(Collected data)
-- Opening Marker --

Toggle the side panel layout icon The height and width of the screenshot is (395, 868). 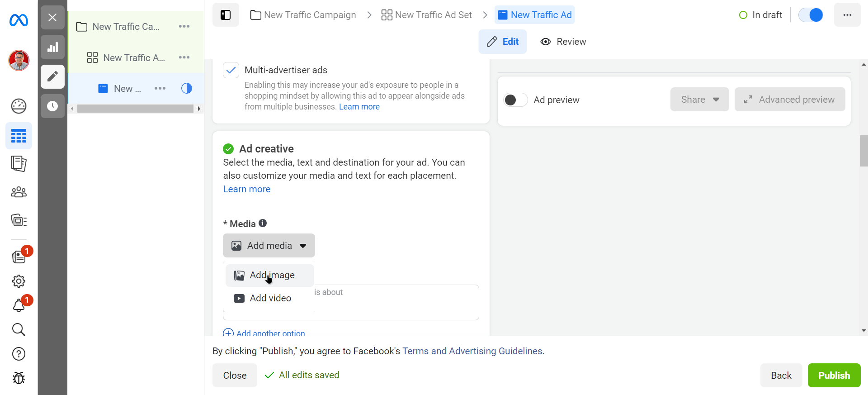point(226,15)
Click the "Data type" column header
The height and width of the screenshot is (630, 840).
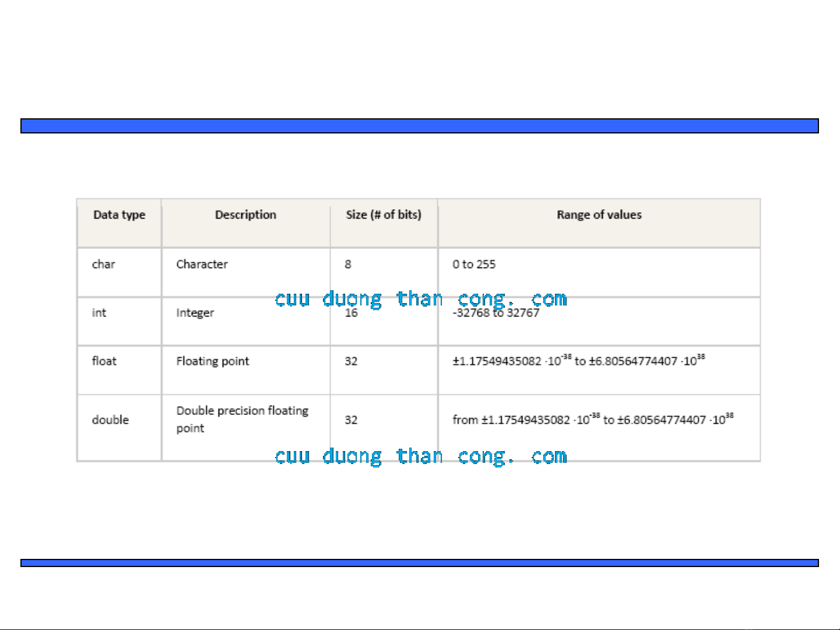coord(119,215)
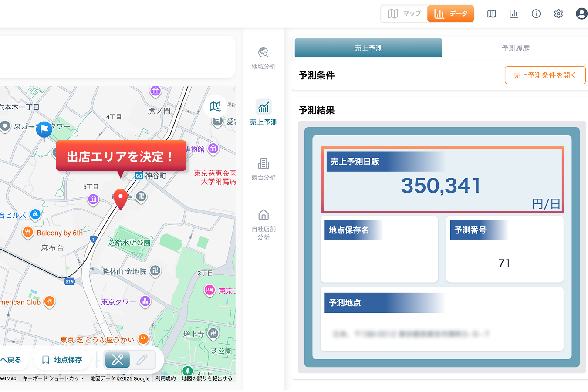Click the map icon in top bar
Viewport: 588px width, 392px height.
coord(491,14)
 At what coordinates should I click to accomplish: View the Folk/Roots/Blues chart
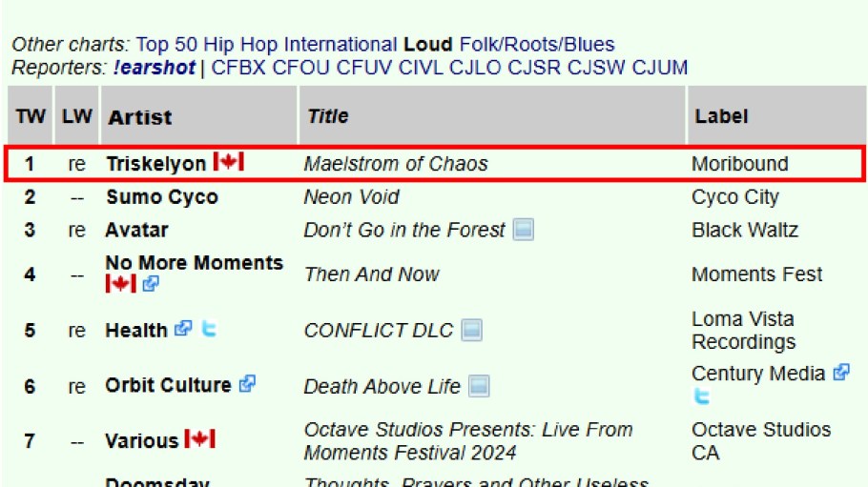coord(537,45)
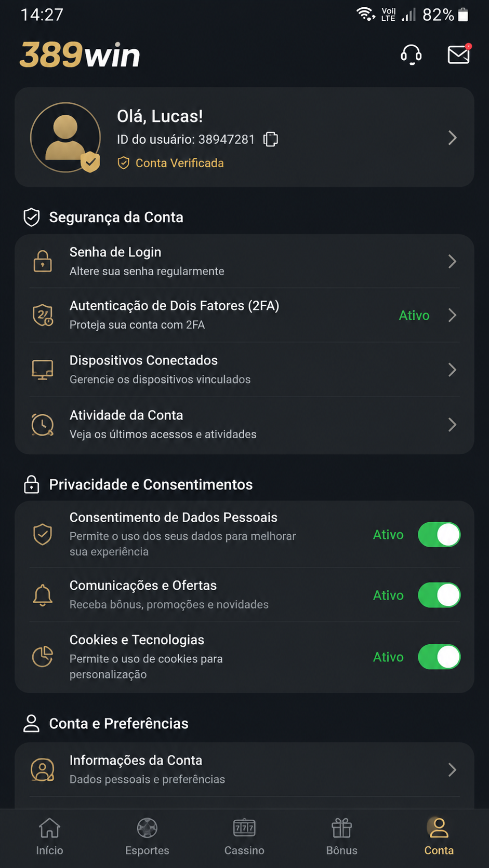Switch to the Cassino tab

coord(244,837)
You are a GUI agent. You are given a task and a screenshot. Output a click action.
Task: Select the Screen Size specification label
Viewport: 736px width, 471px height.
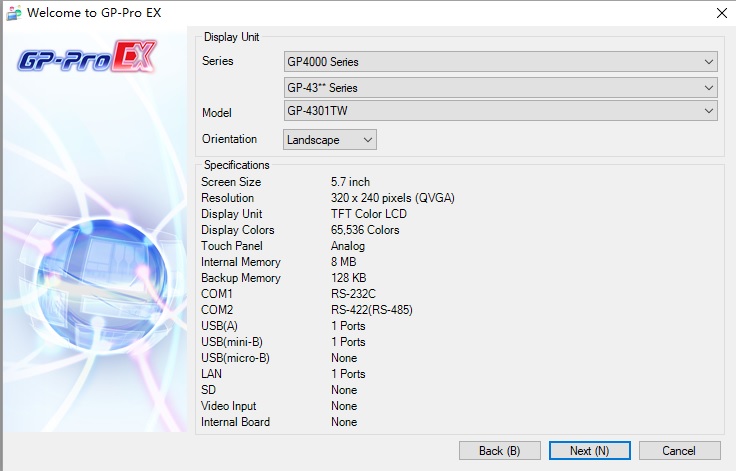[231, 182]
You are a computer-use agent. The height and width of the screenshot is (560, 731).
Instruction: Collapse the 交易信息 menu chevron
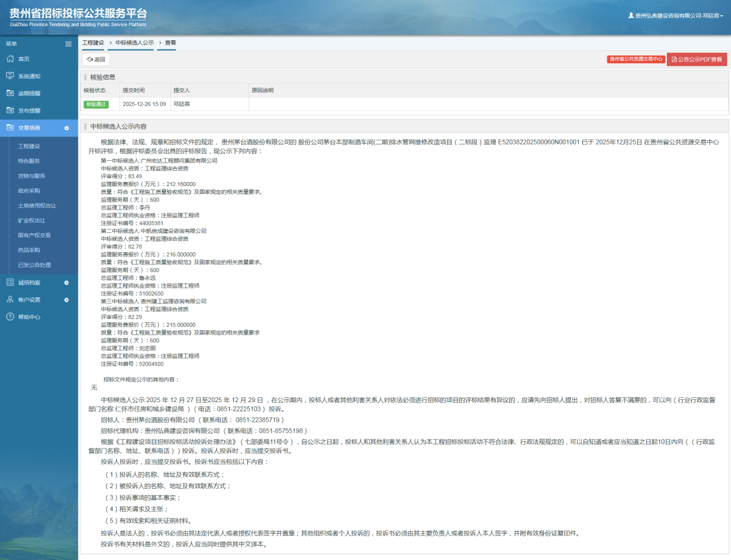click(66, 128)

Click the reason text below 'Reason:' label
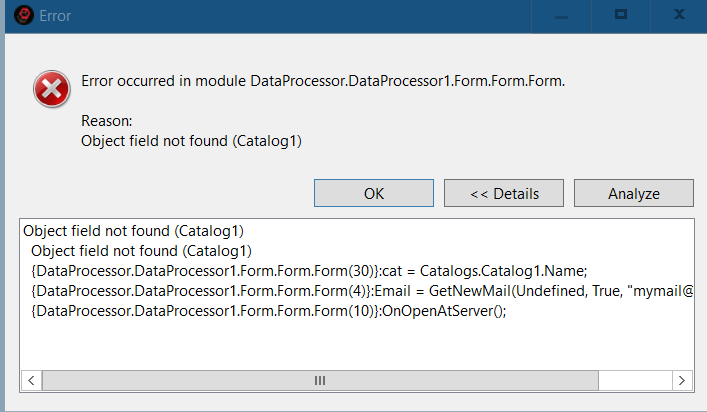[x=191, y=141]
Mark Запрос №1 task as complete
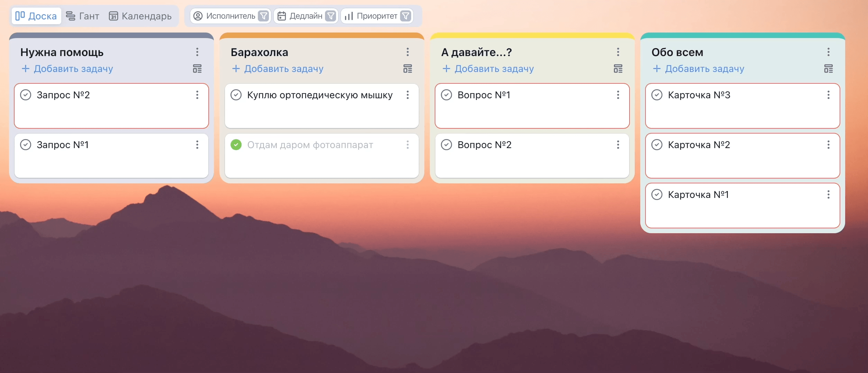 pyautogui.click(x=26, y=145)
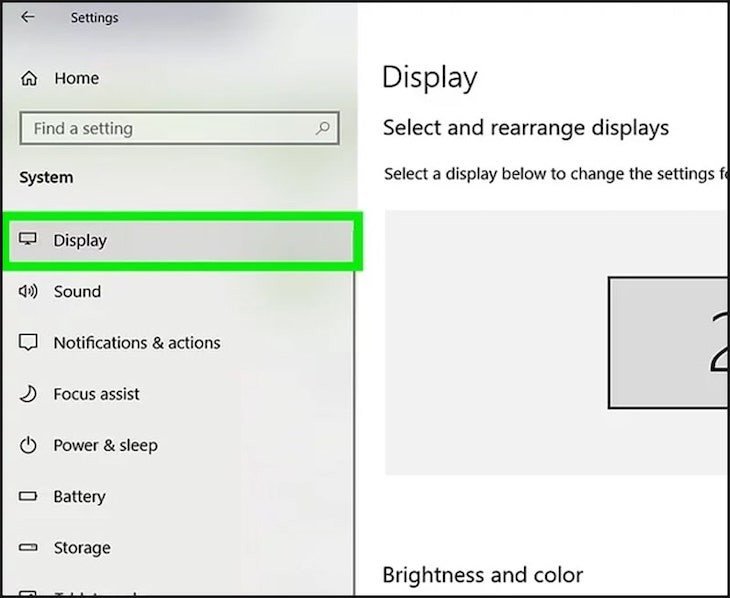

-- Closing Marker --

| EXERCISE REQUIREMENTS |
Reproduce the lines above, exactly and exclusively, from the line containing "You are a GUI" down to the last line, both included; pictures are not part of the copy.

| SOLUTION FOR THIS TASK |
You are a GUI agent. You are given a task and a screenshot. Output a click action.
Task: Select the Screen Size specification label
Viewport: 736px width, 471px height.
[231, 182]
You are a computer-use agent. The height and width of the screenshot is (560, 731).
Instruction: Collapse the 交易信息 menu chevron
click(66, 128)

Click the reason text below 'Reason:' label
[x=191, y=141]
Mark Запрос №1 task as complete
 pyautogui.click(x=26, y=145)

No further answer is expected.